On Behalf of | Apr 2, 2021 | Estate Planning

The will is the most important document in your estate plan. Without a valid will that a probate judge can accept, your final wishes for the distribution of your assets may not be carried out. Instead, Florida’s intestacy laws will take over and determine who will inherit your estate.

Few people want this to happen, so it is important that they get their will done the right way. This is best accomplished by working with an estate planning attorney who can help them avoid common errors.

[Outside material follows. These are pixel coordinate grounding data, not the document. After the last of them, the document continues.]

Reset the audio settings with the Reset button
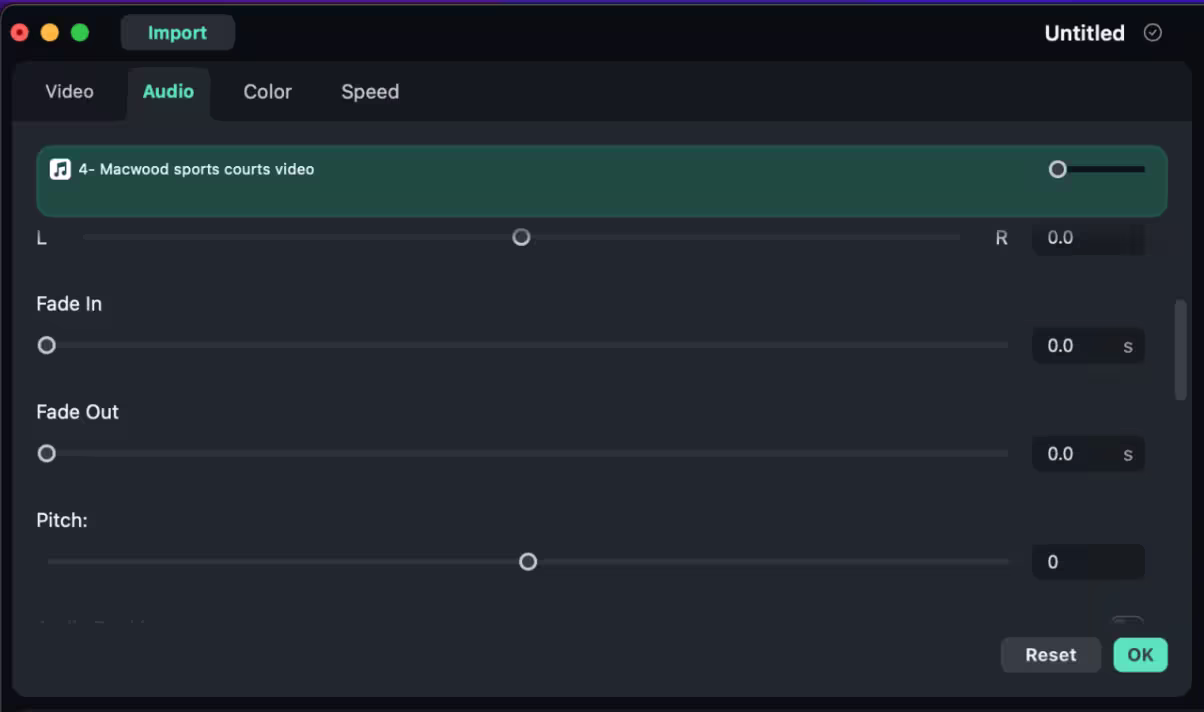This screenshot has height=712, width=1204. click(1050, 655)
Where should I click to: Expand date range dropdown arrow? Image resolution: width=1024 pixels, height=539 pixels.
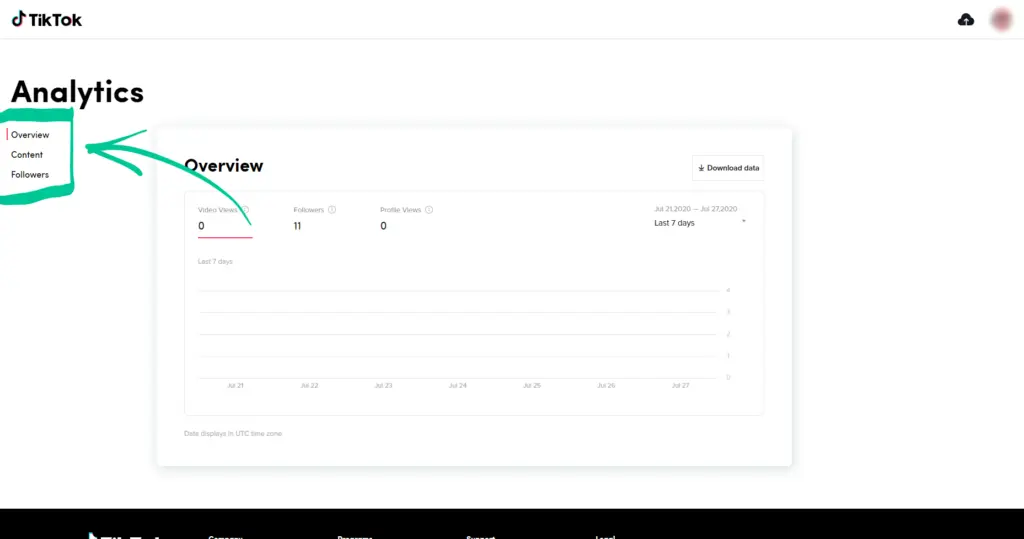point(744,221)
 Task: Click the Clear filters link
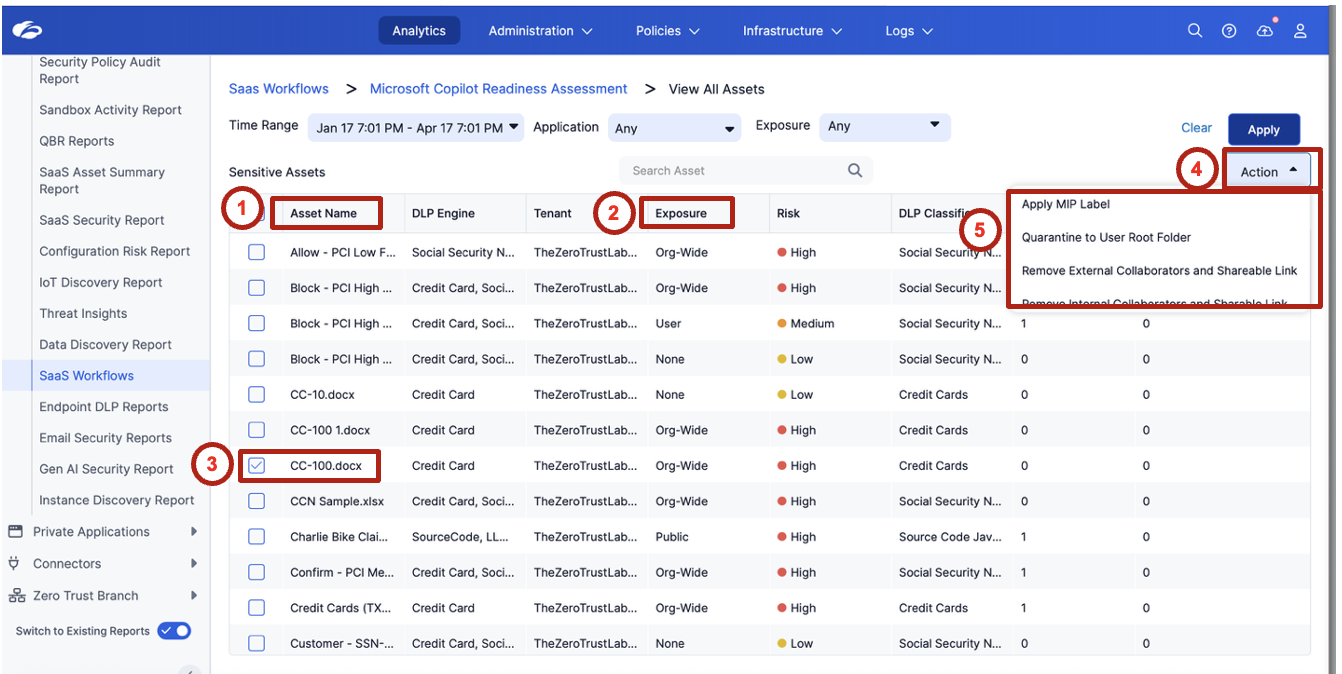pos(1196,128)
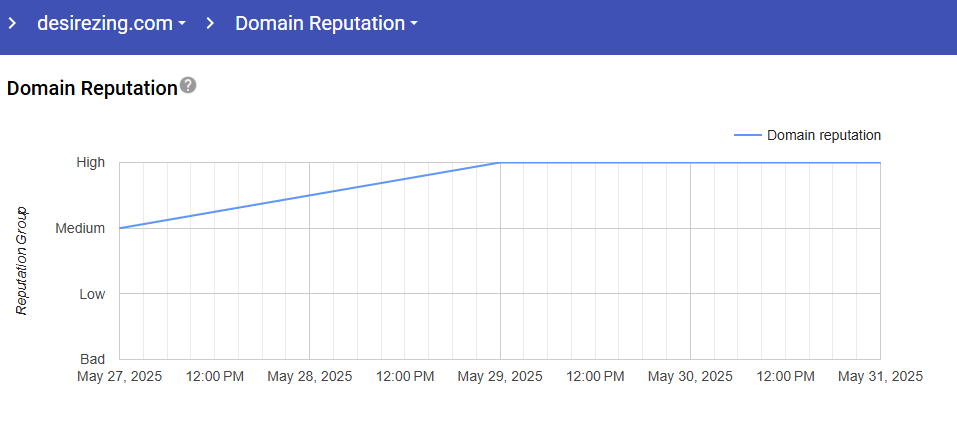Select the Low reputation axis label
Image resolution: width=957 pixels, height=431 pixels.
pos(92,294)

Things to keep out of your will

One common mistake that people who try to write their will themselves make is to include things that are not allowed or unnecessary. Examples include:

  • Trying to bequeath certain property, such as property you own in joint tenancy. When you pass away, your joint tenant (often your spouse) automatically takes over your share of the property. This supersedes whatever you put in your will. Similarly, the proceeds of your life insurance policy and retirement plan do not pass through probate.
  • Placing certain conditions on gifts. Some conditions, such as making someone an heir if they graduate college, are allowed. But others, such as not bequeathing an heir unless they change religions or their marital status, are not.
  • The probate court will allow gifts to pets. Animals cannot legally own property. An alternative is to bequeath the pet to someone you trust to care for it, along with funds to pay for its care.
  • Wishes for your funeral or other ceremony marking your death should not go into your will. Most families handle funeral arrangements before estate administration proceedings begin, so they are unlikely to see your will in time. Instead, let your loved ones know your wishes ahead of time.

Your lawyer will advise you what should go into your will and what is best accomplished in other ways.